IndisputableMonolith.NumberTheory.CompositionDivergence
The CompositionDivergence module introduces the Composition Closure Hypothesis asserting that defects of off-critical-line zeta zeros diverge under iterated RCL self-composition and must be absorbed by a finite carrier budget. Researchers deriving the Riemann hypothesis from recognition-science cost symmetries would cite it.
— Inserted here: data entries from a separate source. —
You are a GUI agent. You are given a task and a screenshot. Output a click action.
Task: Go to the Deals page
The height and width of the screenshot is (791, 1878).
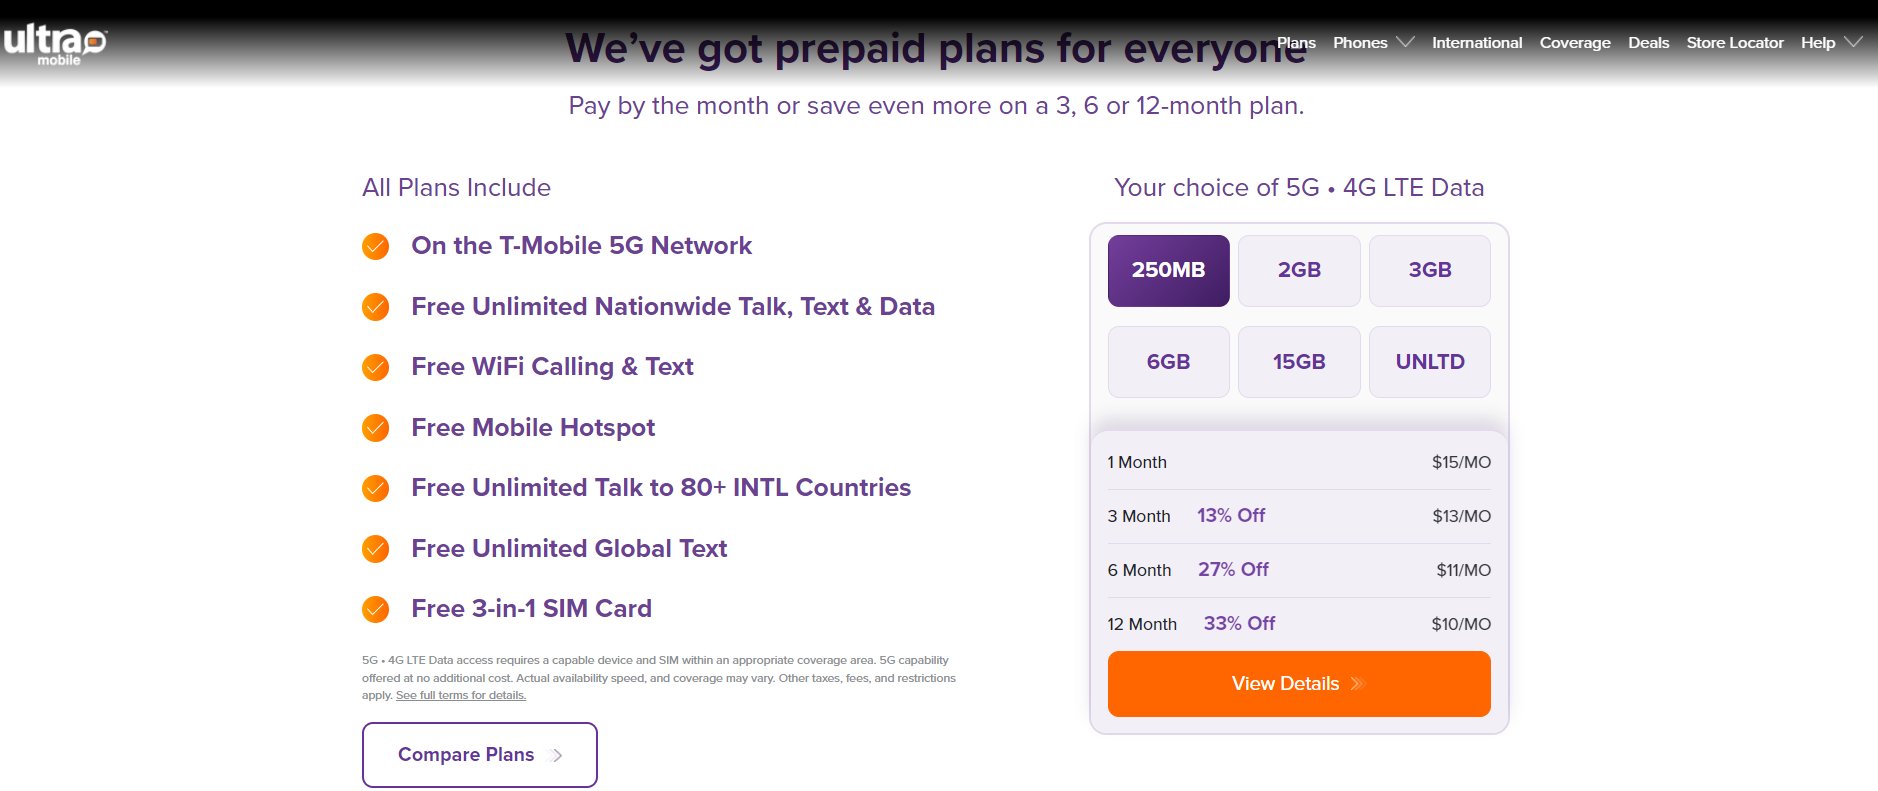(x=1648, y=43)
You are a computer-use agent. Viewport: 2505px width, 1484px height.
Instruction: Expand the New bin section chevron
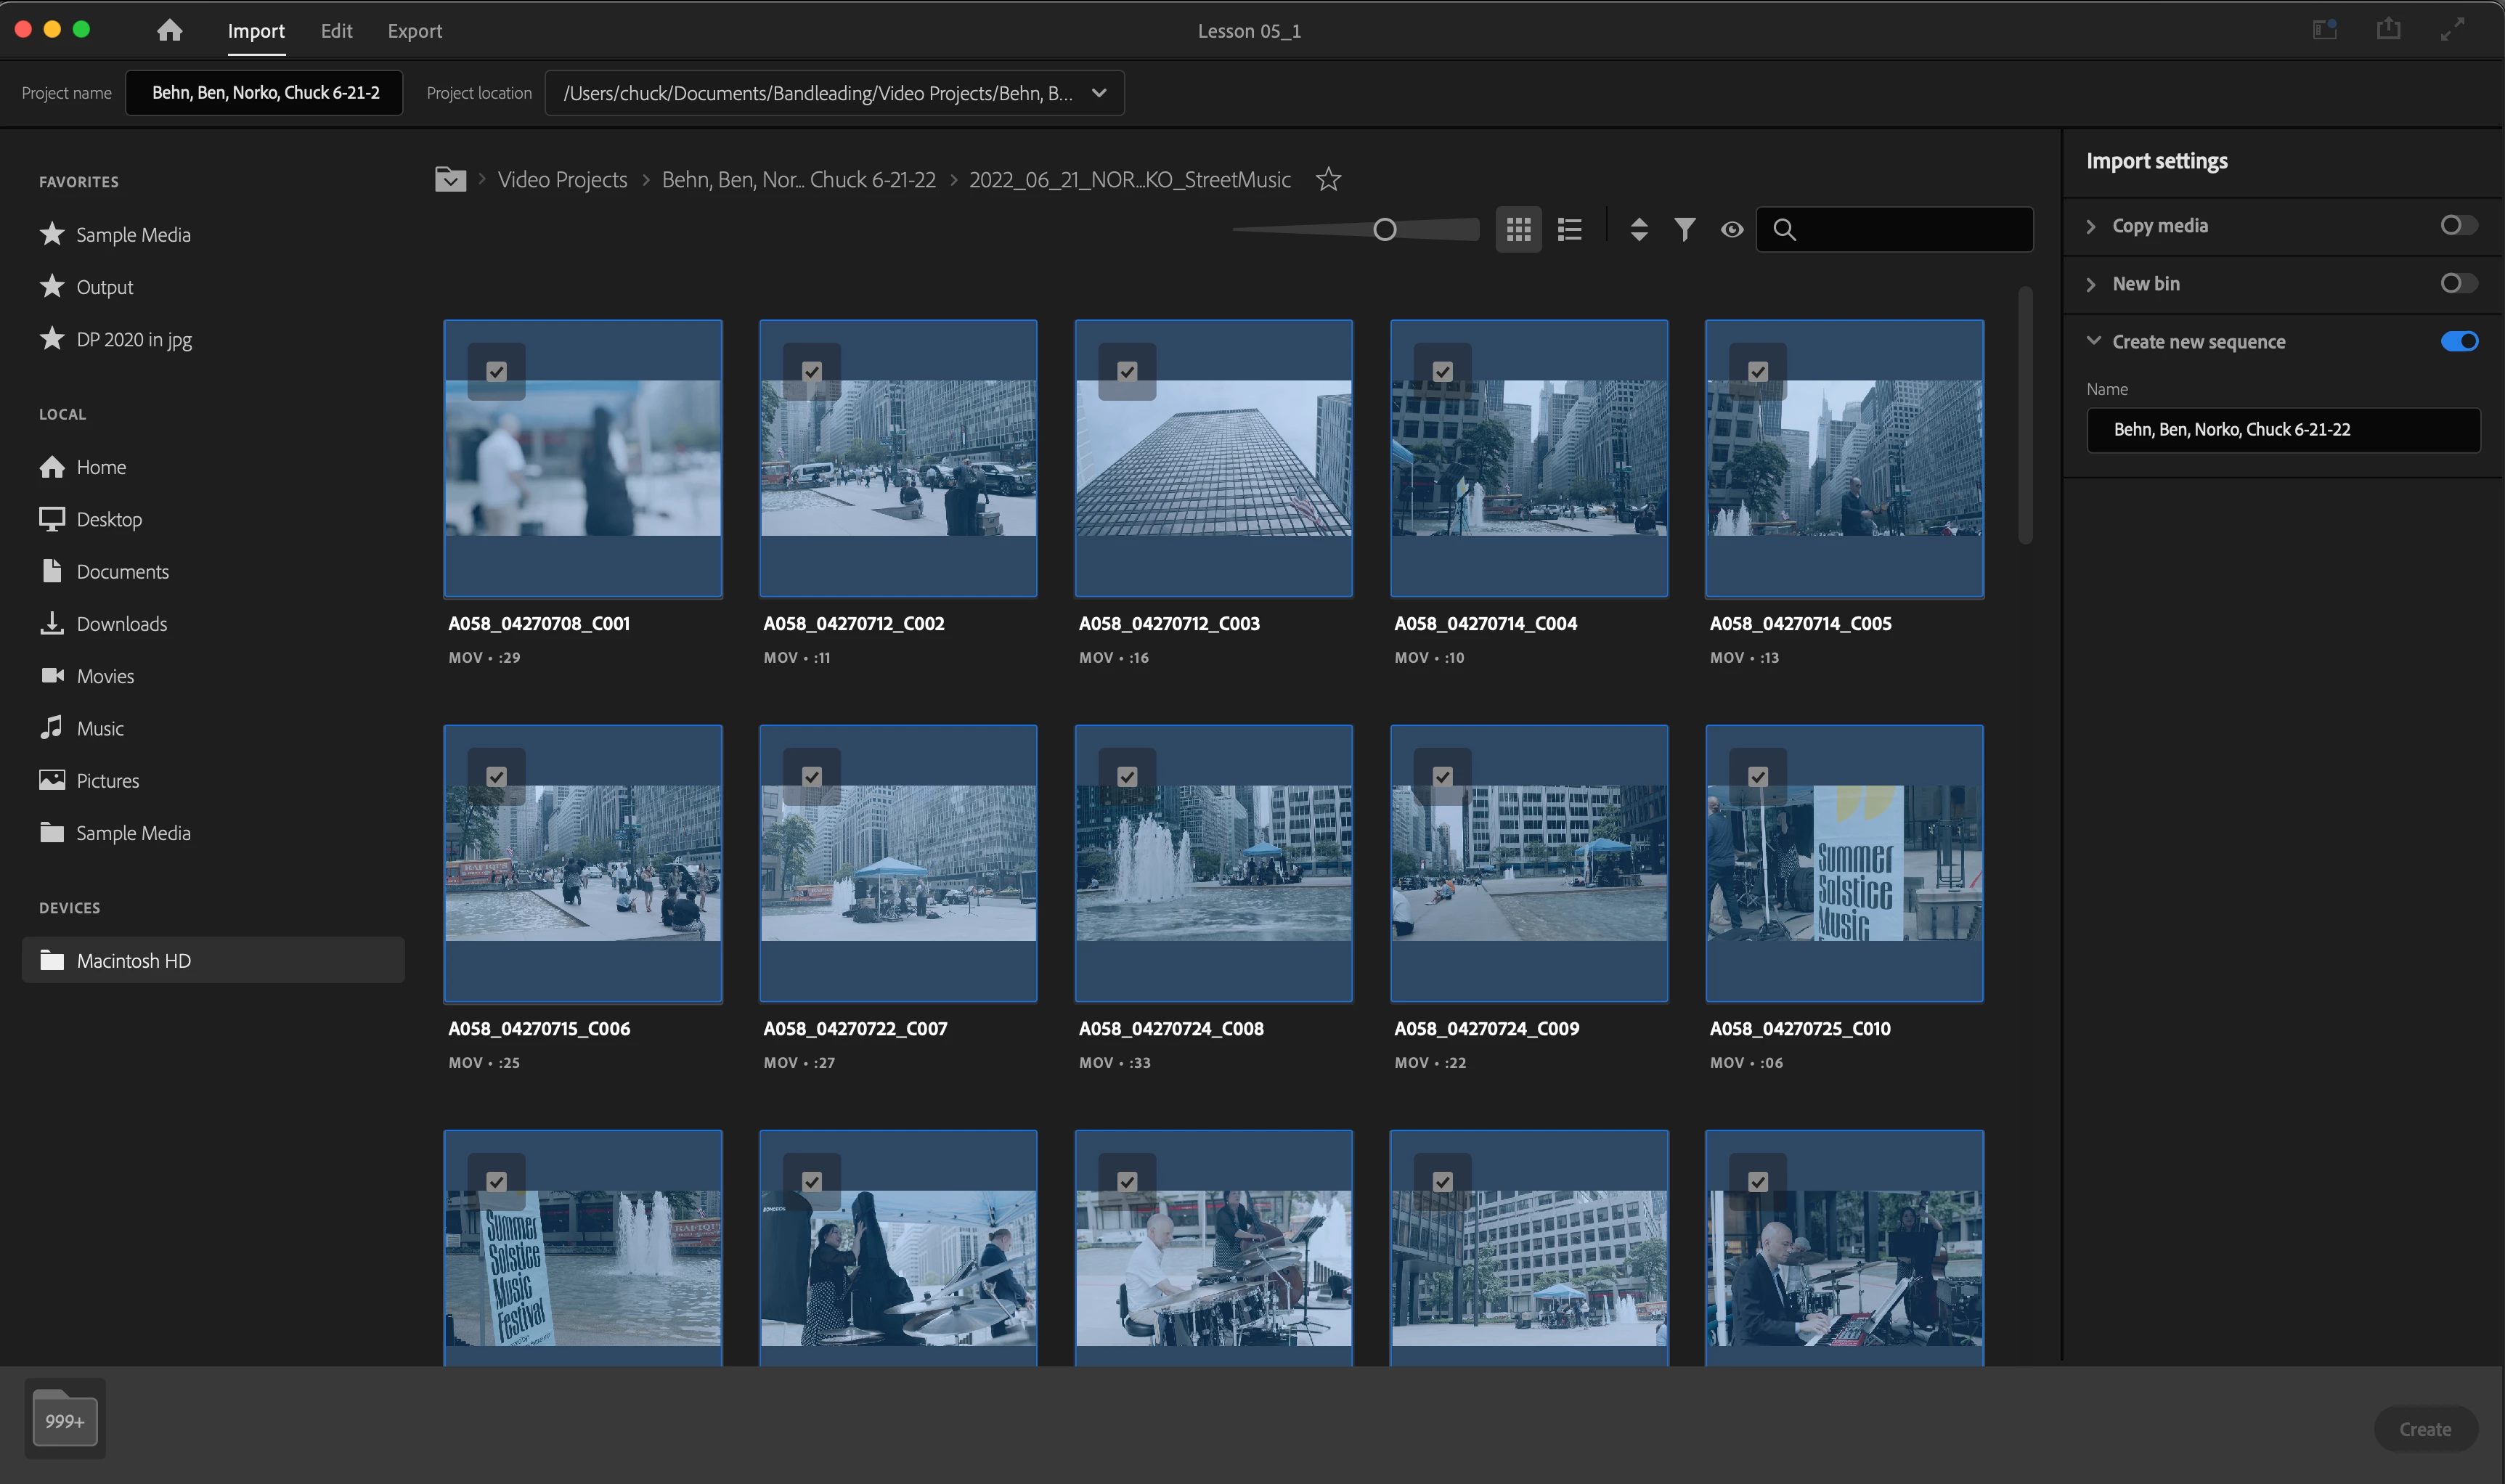coord(2091,284)
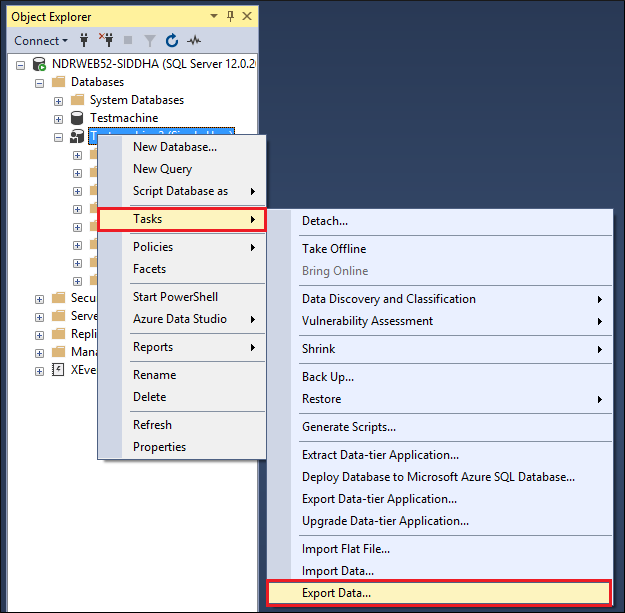
Task: Click the Connect Object Explorer plug icon
Action: pyautogui.click(x=84, y=41)
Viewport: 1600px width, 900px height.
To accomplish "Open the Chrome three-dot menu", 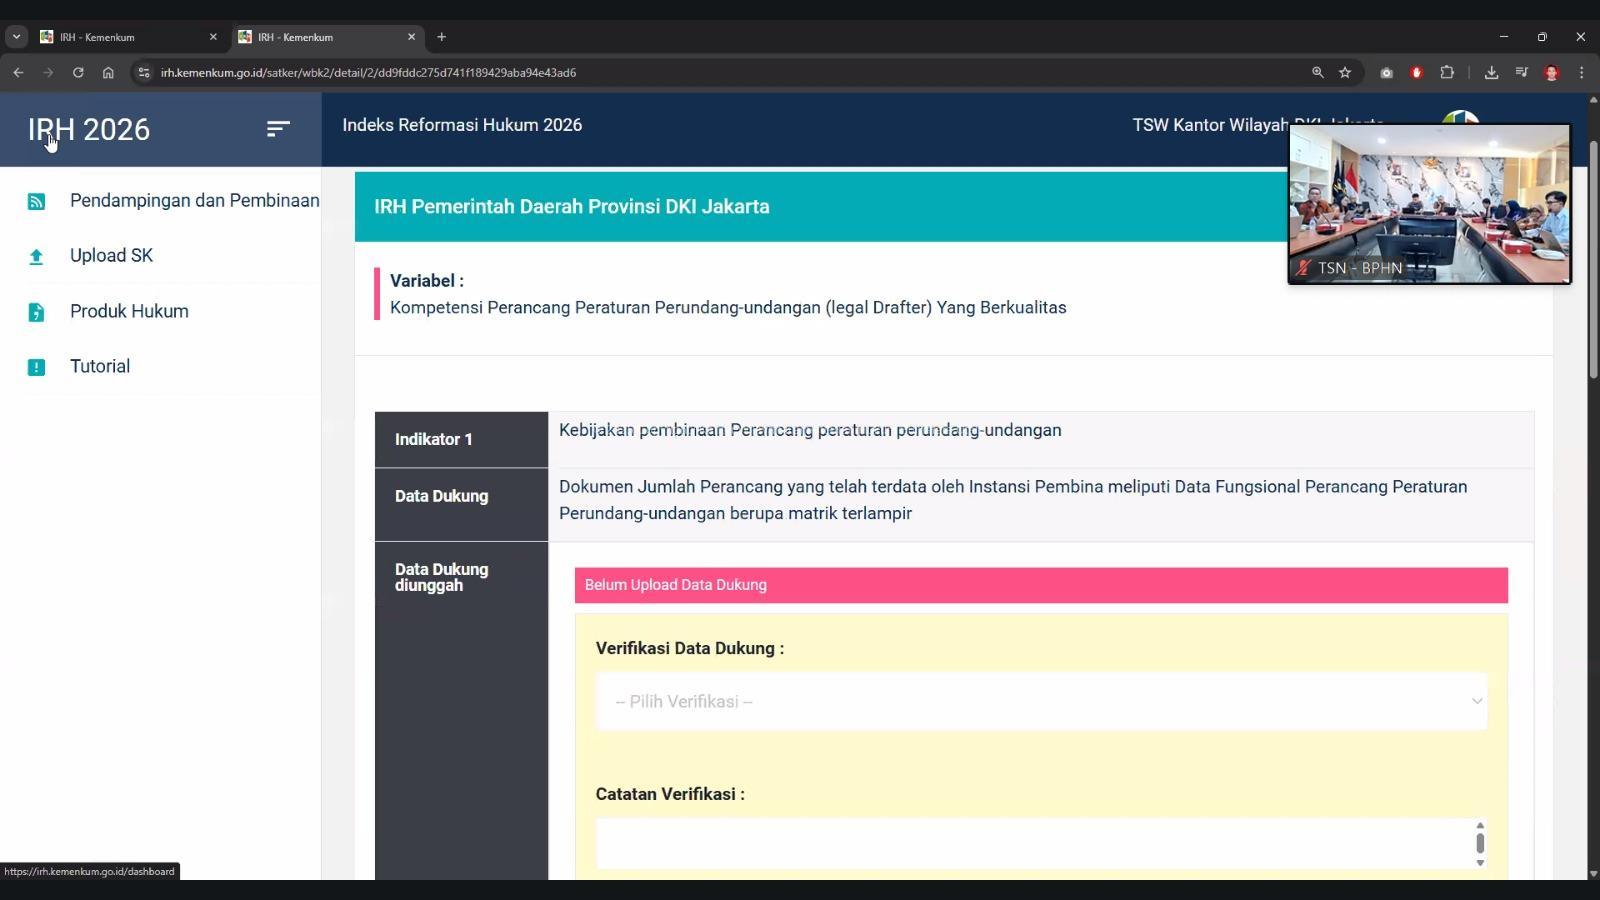I will click(1581, 72).
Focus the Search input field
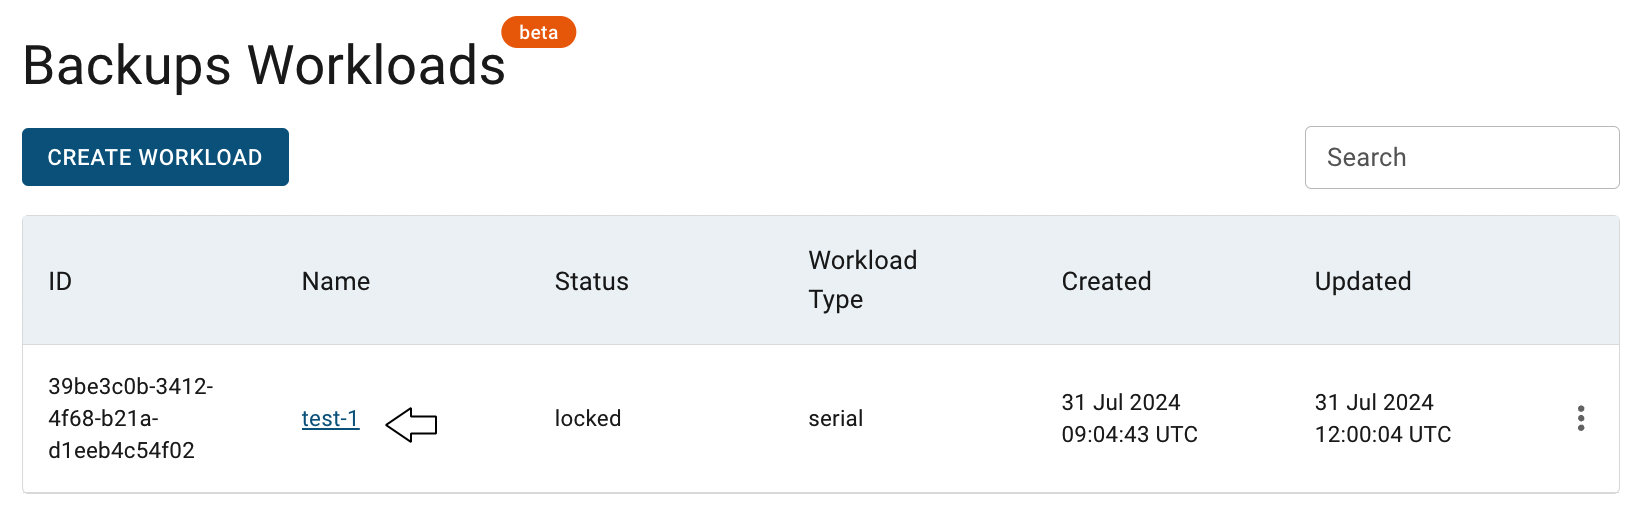This screenshot has height=512, width=1638. tap(1462, 157)
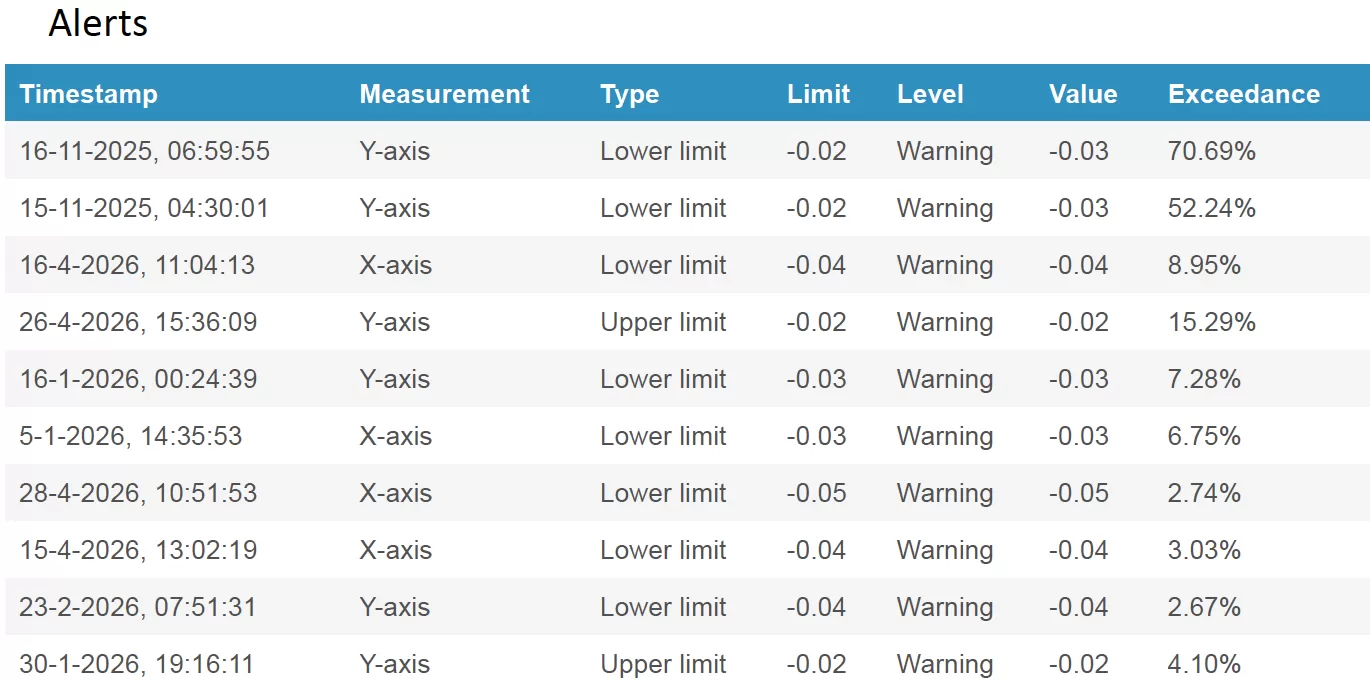The height and width of the screenshot is (680, 1370).
Task: Click the Type column header
Action: point(630,95)
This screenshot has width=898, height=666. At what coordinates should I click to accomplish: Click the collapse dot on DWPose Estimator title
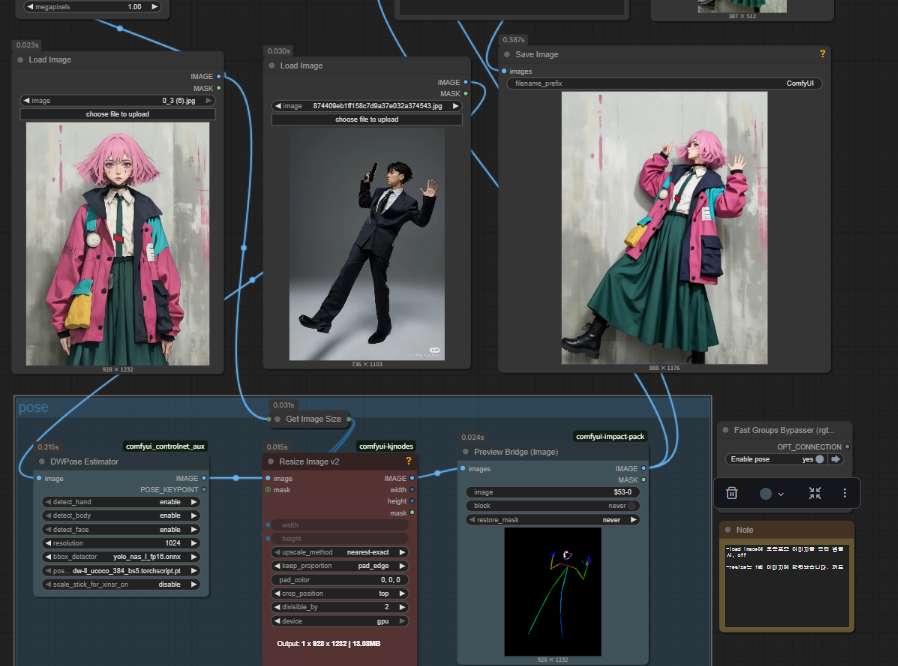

The module organizes the hypothesis statement together with divergence and cascade lemmas without containing a completed proof.
claimThe Composition Closure Hypothesis states that for each nontrivial zero $ρ$ with $Re(ρ) ≠ 1/2$, the $n$-th iterate of the RCL self-composition on the defect $d(ρ)$ produces a sequence $d_n$ that remains bounded by the carrier budget scale $B$ from the AnnularCost framework.
background
The module sits in the NumberTheory domain and imports the J-cost functional, the Recognition Composition Law (RCL) from ZeroCompositionLaw, the ξ(s)–J(x) symmetry bridge, and the zeroDefect map. Upstream, ZeroLocationCost defines zeroDeviation $ρ = 2(Re ρ − 1/2)$ and zeroDefect $ρ = defect(exp(zeroDeviation ρ))$. XiJBridge records that $ξ(s) = ξ(1−s)$ translates under the defect-coordinate map $x = e^{2(Re s − 1/2)}$ into the J-symmetry $J(x) = J(1/x)$, with the critical line mapping to the unique minimum at $x=1$.
proof idea
This is a definition module with no internal proofs. It declares the CompositionClosureHypothesis as a Prop, introduces supporting notions of composition iterates and budget absorption, and lists sibling lemmas on exponential and doubly-exponential cascade growth that are proved elsewhere.
why it matters in Recognition Science
The module supplies the central hypothesis that feeds rh_from_composition_closure and CompositionRHCertificate, advancing the Recognition Composition Law toward a cost-based proof of the Riemann hypothesis. It closes the loop on how off-line zeros would violate the finite-budget constraint implied by T5 J-uniqueness and the eight-tick octave.
scope and limits
- Does not prove the Composition Closure Hypothesis itself.
- Does not compute explicit numerical bounds for any specific zero.
- Does not address trivial zeros or the functional equation directly.
- Does not derive physical constants such as α or G.